Arrows and Computation

Ross Paterson. The Fun of Programming, edited by Jeremy Gibbons and Oege de Moor, Palgrave, 2003, 201-222.

Abstract

Many programs and libraries involve components that are `function-like', in that they take inputs and produce outputs, but are not simple functions from inputs to outputs. This chapter explores the features of such `notions of computation', defining a common interface, called `arrows'. This allows all these notions of computation to share infrastructure, such as libraries, proofs or language support. Arrows also provide a useful discipline for structuring many programs, and allow one to program at a greater level of generality. Monads, discussed in Chapter 11 of IFPH, serve a similar purpose, but arrows are more general. In particular, they include notions of computation with static components, independent of the input, as well as computations that consume multiple inputs. We also consider some useful subclasses of arrows, one of which turns out to be equivalent to monads. The others bring choice and feedback to the arrow world.

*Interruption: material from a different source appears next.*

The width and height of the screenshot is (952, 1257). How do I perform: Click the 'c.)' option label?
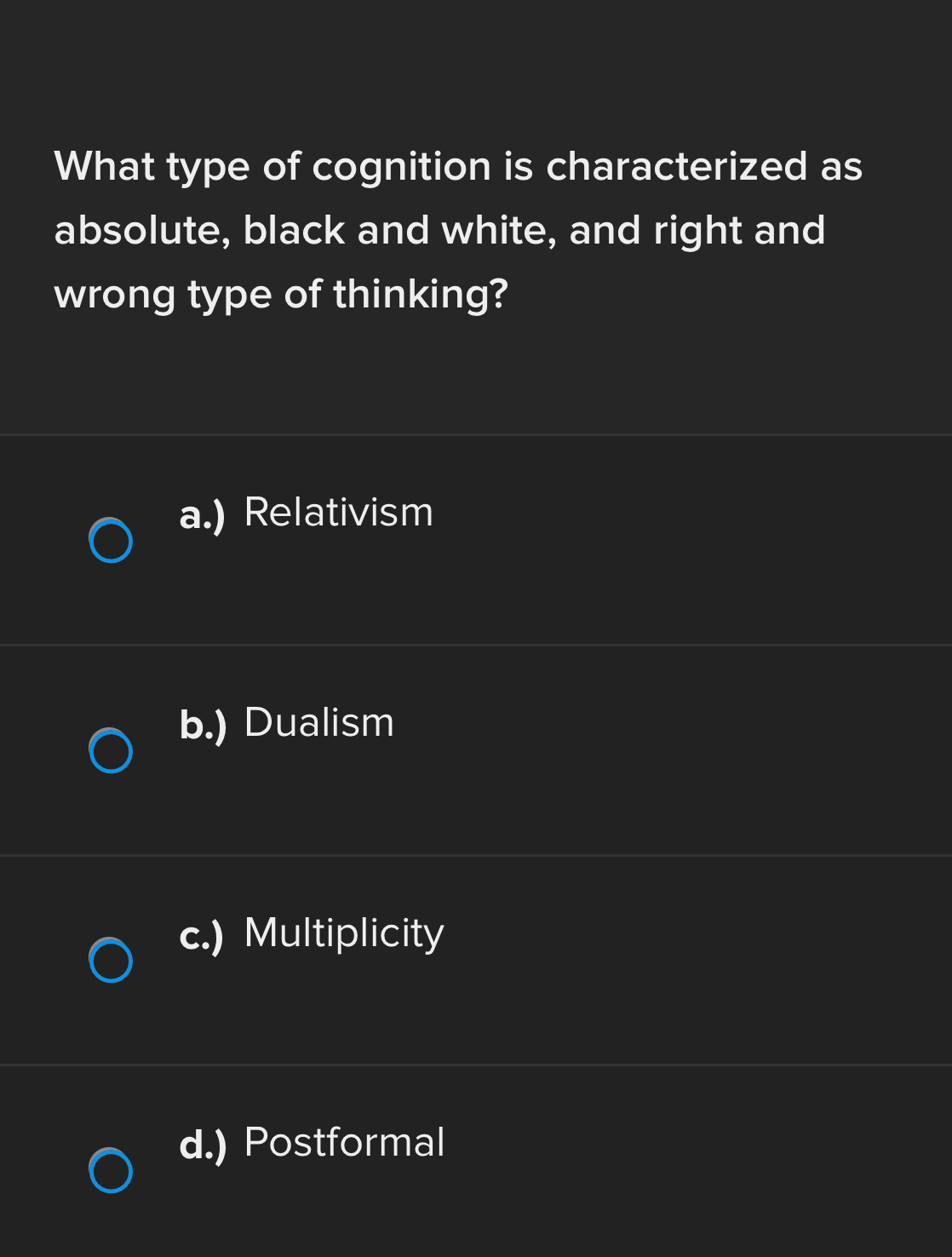(x=202, y=936)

With this machinery, we can give a common structure to programs based on different notions of computation. The generality of arrows tends to force one into a point-free style, which is useful for proving general properties. However it is not to everyone's taste, and can be awkward for programming specific instances. The solution is a point-wise notation for arrows, which is automatically translated to the functional language Haskell. Each notion of computation thus defines a special sublanguage of Haskell.